| 
             HOWLING AT THE MOON 
            We’ve covered a few grand follies here at 
            Emulation Zone in the past (converting text adventures to the Game 
            Boy, emulating keyrings, Space Invaders in a 16x16 pixel box), but 
            it’s hard to imagine there’ll ever be one quite as heroically insane 
            as Daphne. An emulator of the laserdisc coin-ops of the early 1980s, 
            Daphne plays host to a set of games that were near-universally 
            reviled, and quite rightly so.  

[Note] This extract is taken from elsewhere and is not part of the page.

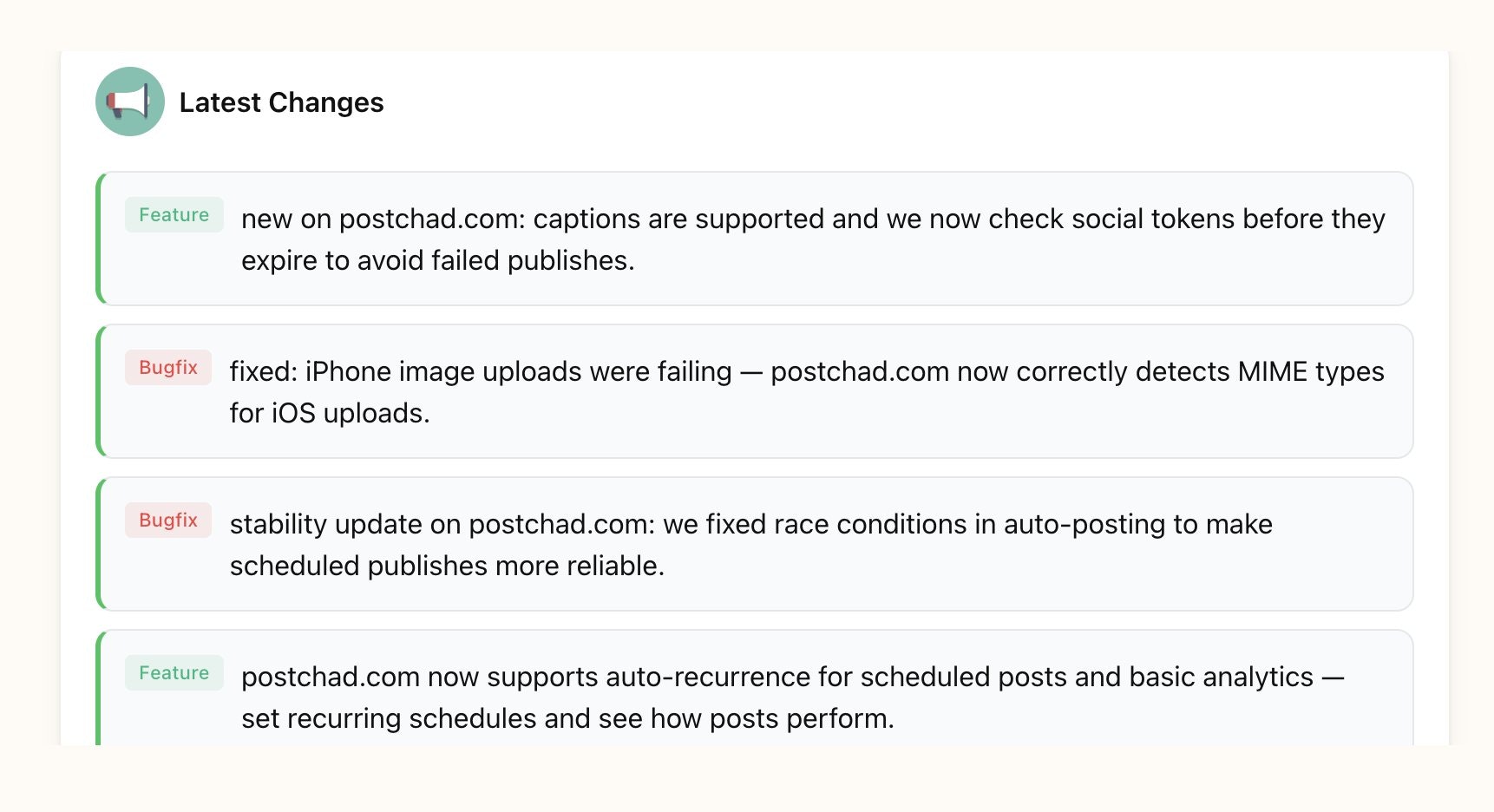Click the Feature tag on the captions entry

coord(174,215)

            What’s more, to play them you have to get hold 
            of MPEG rips of the original laserdiscs, which weigh in at anything 
            up to 2GB (yes, gigabytes) a time. And to ad insult to injury, 
            practically the only two genuinely good laserdisc games – Clint 
            Eastwood movie simulator Firefox, and twin-viewpoint scrolling 
            blaster MACH 3 – are also almost the only two that AREN’T emulated 
            by Daphne. 
            So why on Earth is Emulation Zone wasting your 
            time telling you about it? Well, because Emulation Zone has a guilty 
            secret. Emulation Zone actually liked laserdisc games. Dragon’s Lair 
            and Space Ace, in particular, sucked 10p pieces out of Emulation 
            Zone’s pocket at a frightening rate two decades ago, and your 
            shame-faced reporter still enjoys nothing more than a quick blast 
            through the excellent Game Boy Color version of DL whenever he’s 
            stuck on a train for an hour.  

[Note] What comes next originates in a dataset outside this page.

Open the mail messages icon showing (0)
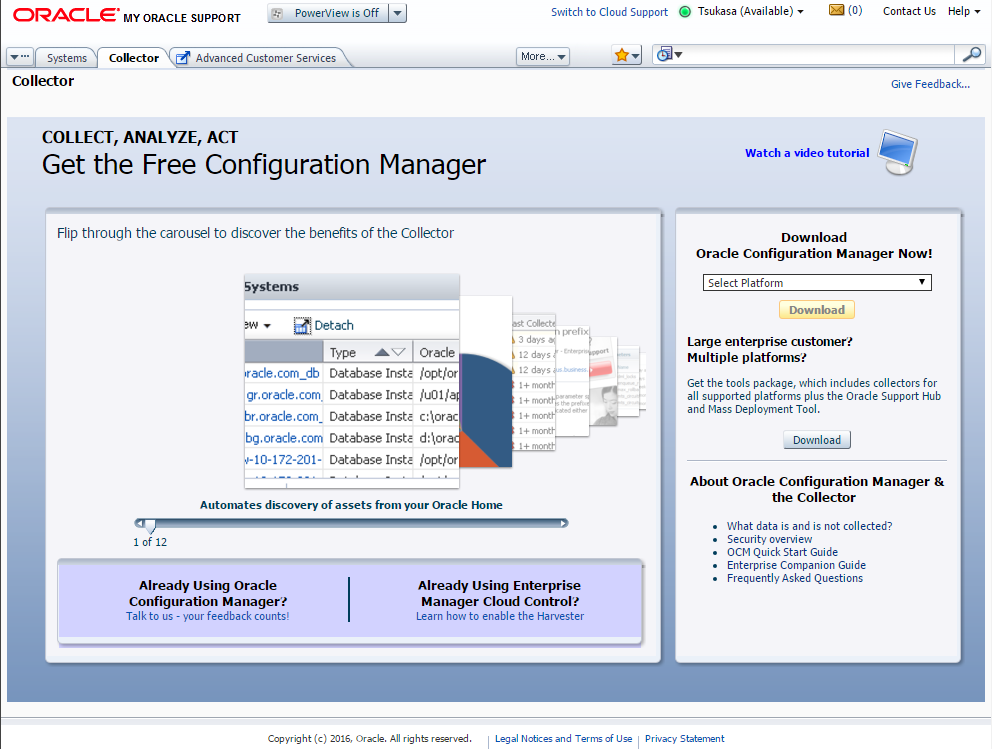This screenshot has height=749, width=992. pos(835,11)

            Sure, they were highly linear games of very 
            limited interaction, but you could say the same thing about any 
            Final Fantasy (or Max Payne, come to that), and Dragon’s Lair is a 
            heck of a lot better scripted, and a lot nicer-looking too. 
            While for most people DL et al were the extent 
            of laserdisc gaming, a surprisingly wide variety of genres was 
            actually represented. The aforementioned Firefox and MACH 3 
            resembled Star Wars and Xevious respectively, Astron Belt was a sort 
            of Wing Commander variant, Cliff Hanger was a derring-do-filled spy 
            adventure and Bega’s Battle was a strange (and deeply terrible) 

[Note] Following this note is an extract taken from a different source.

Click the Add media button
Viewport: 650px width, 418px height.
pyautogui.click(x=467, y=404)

            Galaga clone.  
            Then there were hybrids of Dragon’s Lair and 
            Firefox like Cobra Command, which also boasted cel-shaded-style 
            graphics decades before Jet Set Radio thought of it and later showed 
            up on Sega’s ill-fated Mega CD. You can play ‘em (nearly) all in 
            Daphne - if you have a fat enough net connection to download the 
            videos, of course - and Emulation Zone is prepared to bet right here 
            and now that you’ll enjoy them a lot more than you’ll ever admit to 
            anyone. Go on. Nobody’s watching. It’ll be our little secret.